Zamanla kralların güçlenmesiyle senyörler güçlerini yitirmişlerdir. Ayrıca, küçük endüstrinin doğmasıyla kentler gelişmiş, ticaretle uğraşan yeni bir toplumsal sınıf ortaya çıkmıştır. Feodalitenin yıkılmasında burjuvazi adını alan bu sınıfın da büyük rolü olmuştur.

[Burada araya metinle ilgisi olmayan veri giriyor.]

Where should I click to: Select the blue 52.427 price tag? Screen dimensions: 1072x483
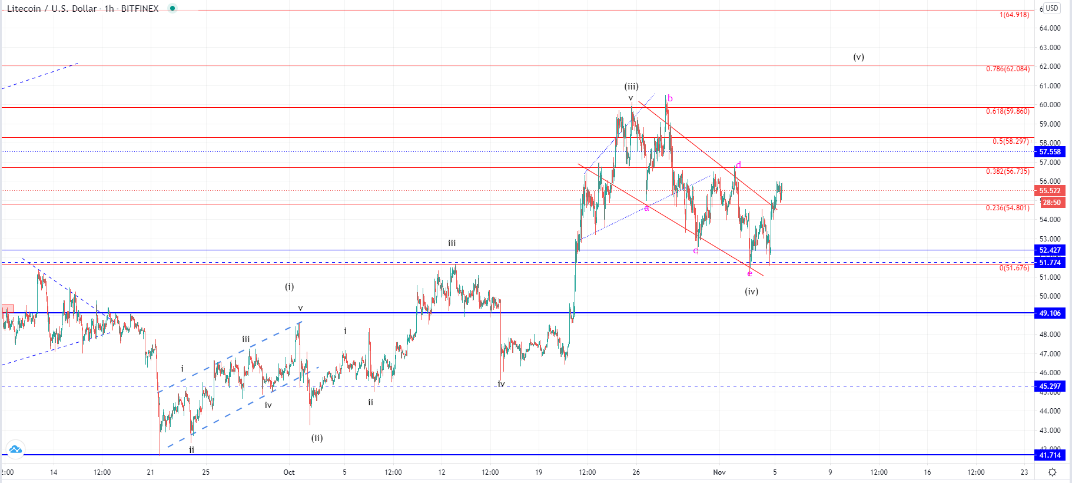pos(1050,250)
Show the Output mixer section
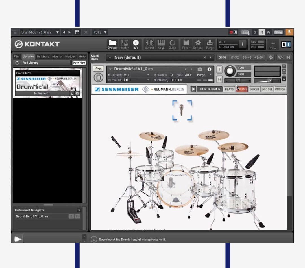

Ulus (millet): Endüstrileşmeyle ortaya çıkan çağımızın toplum tipidir. Uluslar, ortak bir toprak parçası üzerinde yaşayan, ortak duygu, düşünce, kültürü paylaşan insanlardan oluşan ve egemenliğin ulusa ait olduğu toplumlardır. Ulus bilincinin oluşumunda laiklik, demokrasi, özel mülkiyet, eşitlik, özgürlük düşünceleri önemli rol oynar. Bunun sonucunda anne, baba ve çocuklardan oluşan küçük aile görülür. Din ve devlet işleri birbirinden ayrılır, bireylere inanç özgürlüğü tanınır. Hukuk kuralları, din kurallarından ayrılır ve insanların yasalar önünde eşitliği kabul edilir. Yönetim şekli demokrasidir. Ekonomik yaşam sanayileşmeye dayanır. İş bölümü ve uzmanlaşma gelişmiştir.